Öğrencileri bu laboratuvarın müdavimi olmaya davet eden Bakan Pakdemirli, “Bu yeni dünyada figüran değil, başrol olmak istiyorsak birincisi sağlık, ikincisi tarım ve gıda konularına çok kafa yormamız lazım. Çünkü insan telefonsuz, internetsiz durabilir ama aç duramaz, susuz kalamaz. Dolayısıyla buradan gençlerimizi bir kere daha tarımda, gıdada ‘kendi işinin patronu’ olmaya davet etmek istiyorum. Gençlerimizle ilgili pek çok faaliyetimiz var.

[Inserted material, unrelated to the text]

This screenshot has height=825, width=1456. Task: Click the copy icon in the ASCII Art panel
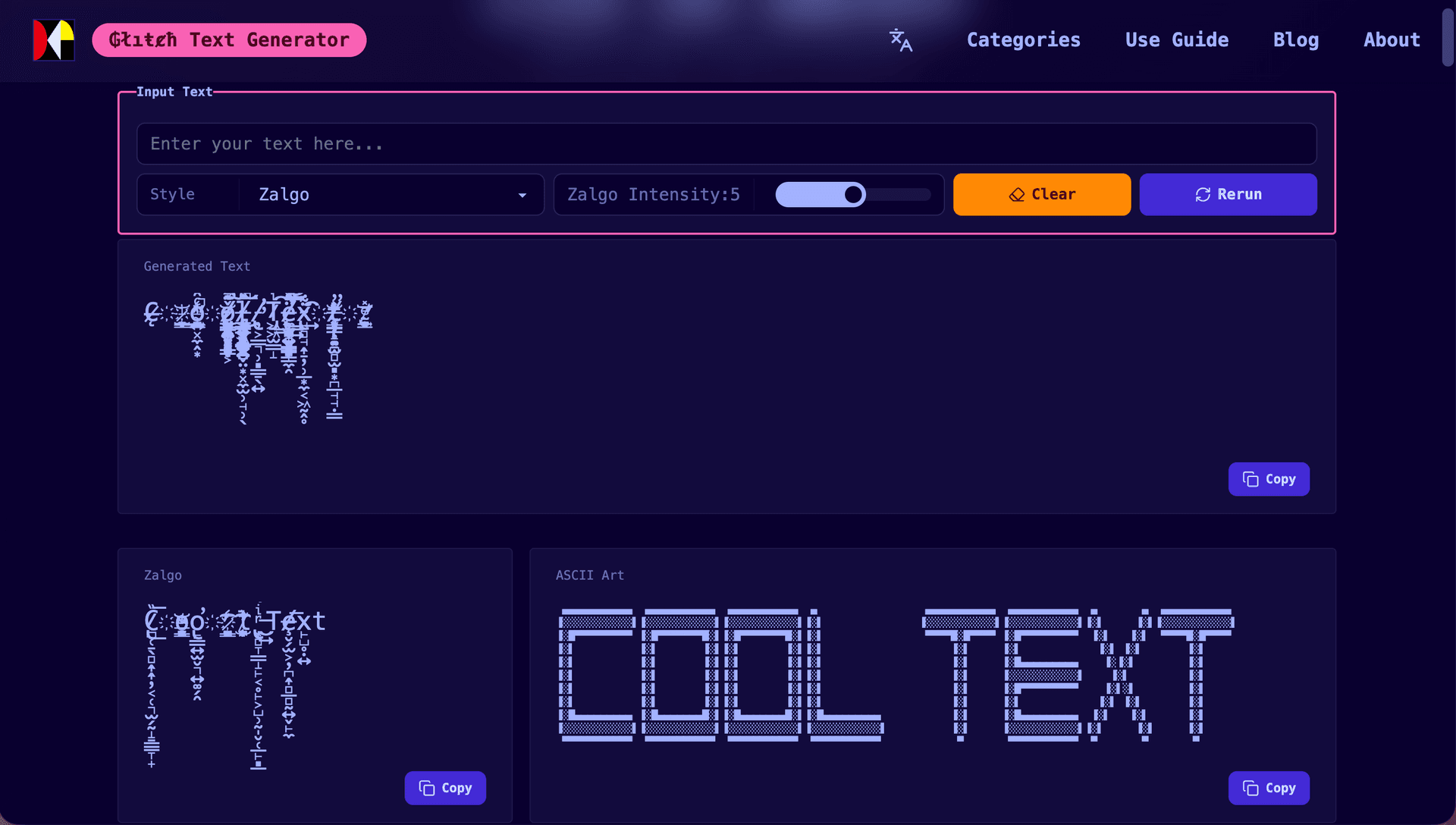1250,788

Bu desteklerden yararlanın. Doğduğunuz toprakları ekin, biçin. Doğduğunuz topraklar size hizmet etsin, siz de doğduğunuz toprakların insanlarına hizmet edin. İş olun, aş olun, istihdam sağlayın, üretin, markalaşın, kendi işinizin patronu olun. Yörenizin, bölgenizin, ülkenizin lezzetlerini dünyaya duyurun, dünyaları doyurun. Biz Bakanlık olarak daima yanınızdayız, arkanızdayız” dedi.

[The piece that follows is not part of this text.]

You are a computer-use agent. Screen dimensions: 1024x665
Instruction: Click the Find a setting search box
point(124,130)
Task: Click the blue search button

‘KIRSAL KALKINMAYA GÜÇ VERME İSTEĞİMİZİN SONUCU’
Dokuz Eylül Üniversitesi Rektörü Prof. Dr. Nükhet Hotar ise, “Bilim dünyasının temsilcisi olarak biz de ülkemizin kazanımlarına katkı sağlamaya, yol göstermeye ve karar mekanizmalarına yardımcı olmaya çalışıyoruz. Öğretim ve araştırma faaliyetlerinin niteliğini arttırmaya aziz milletimizin, üreticilerimizin, sektör temsilcilerinin ihtiyaçlarına çözüm sunmaya gayret ediyoruz. Bir tarafta bilimsel çalışmaları destekliyor, diğer tarafta Ar-Ge ve inovasyon içeren yatırımları ülkemize kazandırıyoruz. Örneğin Kiraz ilçesinde açtığımız İzmir’in ilk veteriner fakültesi ile burada açtığımız laboratuvarı da hayvancılık sektörünün geliştirilmesi, gıda güvenliğinin sağlanması, halk sağlığının korunması ve kırsal kalkınmaya güç verme isteğimizin sonucu olarak görüyoruz” diye konuştu.